Applied research and student projects

Members of Informatics - both staff and students - look for opportunities to put their scientific results, technology and know-how to practical use.

We do this in a number of ways: through externally-funded applied research projects, consultancies, student projects, and start-up and spin-out companies.

Applied research

We have worked with Animazoo Ltd to produce an affordable motion capture suit, suitable for everyday use at home while still providing highly accurate and reactive monitoring of all upper-body movement. This applied research project was funded by Innovate UK, under an initiative to support research and development in the creative industries and facilitate technology transfer from universities to companies.

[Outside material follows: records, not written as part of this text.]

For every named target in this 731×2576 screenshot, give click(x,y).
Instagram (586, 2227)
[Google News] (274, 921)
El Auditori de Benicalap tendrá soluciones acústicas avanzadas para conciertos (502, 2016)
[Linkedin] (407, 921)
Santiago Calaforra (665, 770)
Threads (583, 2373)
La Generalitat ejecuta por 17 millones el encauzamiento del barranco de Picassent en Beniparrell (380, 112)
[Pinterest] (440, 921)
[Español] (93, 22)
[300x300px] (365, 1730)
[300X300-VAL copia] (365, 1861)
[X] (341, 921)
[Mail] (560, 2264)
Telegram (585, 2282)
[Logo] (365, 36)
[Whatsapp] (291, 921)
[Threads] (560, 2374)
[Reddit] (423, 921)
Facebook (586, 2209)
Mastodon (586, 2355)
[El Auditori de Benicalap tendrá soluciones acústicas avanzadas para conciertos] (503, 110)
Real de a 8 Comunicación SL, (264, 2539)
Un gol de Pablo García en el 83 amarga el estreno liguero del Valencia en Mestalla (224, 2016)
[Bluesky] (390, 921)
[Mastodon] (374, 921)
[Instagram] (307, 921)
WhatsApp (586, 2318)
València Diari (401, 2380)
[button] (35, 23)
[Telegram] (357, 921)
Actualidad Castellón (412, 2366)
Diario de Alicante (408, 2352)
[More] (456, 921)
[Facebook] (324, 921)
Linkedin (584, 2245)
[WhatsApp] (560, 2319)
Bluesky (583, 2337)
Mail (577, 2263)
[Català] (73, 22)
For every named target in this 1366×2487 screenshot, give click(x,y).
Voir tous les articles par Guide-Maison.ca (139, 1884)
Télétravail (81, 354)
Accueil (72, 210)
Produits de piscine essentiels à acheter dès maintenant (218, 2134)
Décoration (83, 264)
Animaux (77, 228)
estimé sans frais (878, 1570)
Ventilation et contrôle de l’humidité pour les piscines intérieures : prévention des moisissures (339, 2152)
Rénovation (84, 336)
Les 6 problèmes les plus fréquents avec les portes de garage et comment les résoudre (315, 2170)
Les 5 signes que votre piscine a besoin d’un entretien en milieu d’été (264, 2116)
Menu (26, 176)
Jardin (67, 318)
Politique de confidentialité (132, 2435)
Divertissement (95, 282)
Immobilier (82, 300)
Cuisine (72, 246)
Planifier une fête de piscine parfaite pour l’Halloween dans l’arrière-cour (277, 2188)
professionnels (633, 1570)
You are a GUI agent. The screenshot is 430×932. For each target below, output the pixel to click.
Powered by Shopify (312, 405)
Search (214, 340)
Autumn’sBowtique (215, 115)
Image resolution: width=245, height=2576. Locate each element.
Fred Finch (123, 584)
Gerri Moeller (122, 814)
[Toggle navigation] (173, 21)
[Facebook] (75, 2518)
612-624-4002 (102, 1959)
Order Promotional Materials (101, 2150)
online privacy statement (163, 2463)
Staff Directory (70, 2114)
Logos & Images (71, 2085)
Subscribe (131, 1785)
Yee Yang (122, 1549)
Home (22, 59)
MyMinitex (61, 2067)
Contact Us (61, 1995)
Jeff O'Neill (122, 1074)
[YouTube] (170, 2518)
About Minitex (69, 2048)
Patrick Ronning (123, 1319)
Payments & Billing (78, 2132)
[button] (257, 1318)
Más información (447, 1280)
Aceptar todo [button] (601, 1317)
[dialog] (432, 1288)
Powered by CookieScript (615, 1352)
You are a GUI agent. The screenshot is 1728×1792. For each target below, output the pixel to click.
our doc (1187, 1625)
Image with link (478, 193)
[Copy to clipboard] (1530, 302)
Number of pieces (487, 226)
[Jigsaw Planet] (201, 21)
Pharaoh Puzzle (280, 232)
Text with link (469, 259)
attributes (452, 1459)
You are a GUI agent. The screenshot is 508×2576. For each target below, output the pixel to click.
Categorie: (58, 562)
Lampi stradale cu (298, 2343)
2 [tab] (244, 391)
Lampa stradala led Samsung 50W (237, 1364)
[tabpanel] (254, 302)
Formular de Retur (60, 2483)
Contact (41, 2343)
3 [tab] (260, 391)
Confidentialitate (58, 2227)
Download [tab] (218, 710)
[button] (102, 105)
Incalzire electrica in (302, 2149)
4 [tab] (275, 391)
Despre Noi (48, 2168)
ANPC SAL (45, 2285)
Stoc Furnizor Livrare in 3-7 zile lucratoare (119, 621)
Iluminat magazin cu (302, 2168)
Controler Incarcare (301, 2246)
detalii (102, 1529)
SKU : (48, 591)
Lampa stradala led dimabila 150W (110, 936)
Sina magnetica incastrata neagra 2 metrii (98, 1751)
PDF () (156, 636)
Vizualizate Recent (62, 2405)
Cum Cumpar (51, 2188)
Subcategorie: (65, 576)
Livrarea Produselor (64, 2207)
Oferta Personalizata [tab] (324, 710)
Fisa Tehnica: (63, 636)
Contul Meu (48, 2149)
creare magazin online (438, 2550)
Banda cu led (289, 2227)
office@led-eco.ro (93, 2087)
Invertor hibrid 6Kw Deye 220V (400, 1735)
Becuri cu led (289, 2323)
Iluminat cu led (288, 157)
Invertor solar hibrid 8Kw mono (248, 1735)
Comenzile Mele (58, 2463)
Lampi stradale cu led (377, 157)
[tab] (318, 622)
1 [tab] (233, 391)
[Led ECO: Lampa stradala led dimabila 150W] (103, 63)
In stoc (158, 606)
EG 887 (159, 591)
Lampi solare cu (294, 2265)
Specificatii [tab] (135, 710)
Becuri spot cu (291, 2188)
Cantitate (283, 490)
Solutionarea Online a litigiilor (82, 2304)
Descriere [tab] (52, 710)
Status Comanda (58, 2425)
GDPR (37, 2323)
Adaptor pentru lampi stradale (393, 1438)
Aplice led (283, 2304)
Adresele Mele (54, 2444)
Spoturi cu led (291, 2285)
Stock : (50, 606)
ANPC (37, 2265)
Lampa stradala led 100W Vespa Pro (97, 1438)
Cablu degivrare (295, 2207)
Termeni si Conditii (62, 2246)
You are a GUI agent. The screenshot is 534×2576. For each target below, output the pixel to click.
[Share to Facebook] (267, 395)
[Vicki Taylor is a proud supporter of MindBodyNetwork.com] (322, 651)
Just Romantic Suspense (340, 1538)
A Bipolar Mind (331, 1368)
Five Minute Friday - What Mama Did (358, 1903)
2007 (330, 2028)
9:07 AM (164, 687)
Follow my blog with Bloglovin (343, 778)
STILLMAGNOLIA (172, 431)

In another project, we worked on 'digital repatriation' of cultural artefacts, in partnership with researchers at University College London, the British Museum, Brighton Museum & Art Gallery, Glasgow Museums, and institutions in Sierra Leone. We created a digital heritage resource that utilizes social networking technologies to reconnect objects with communities of people who have been displaced from their origins. This research supported the development of the Sierra Leone Heritage website.

Consultancies

We carry out consultancies with companies and organisations as diverse as Motorola, Unilever, the Department of Health, and The Victoria & Albert Museum. For the V&A, we a created a 3D digital reconstruction of the Santa Chiara Church, Chapel and Altar as it was in renaissance Florence, along with a number of interactive experiences that deploy the digital reconstruction.

One of our consultancy contracts contributed to the development of an automatic system for analysing opinion in large amounts of online text, which was deployed by Thomson Reuters. This allows their customers to analyse news across thousands of companies far more quickly than can be done by humans.

Student projects

We regularly supervise industrially-focussed doctoral projects, funded through studentships. BT and Motorola have contributed doctoral studentships, and a number of other companies and organisations such as the CCFRA (a food research association), Ordnance Survey, Future Platforms, and Vero Technologies have sponsored doctoral students under Industrial CASE schemes.

Industrial Advisory Board members propose project topics and provide supervisory support for MSc and final-year undergraduate projects.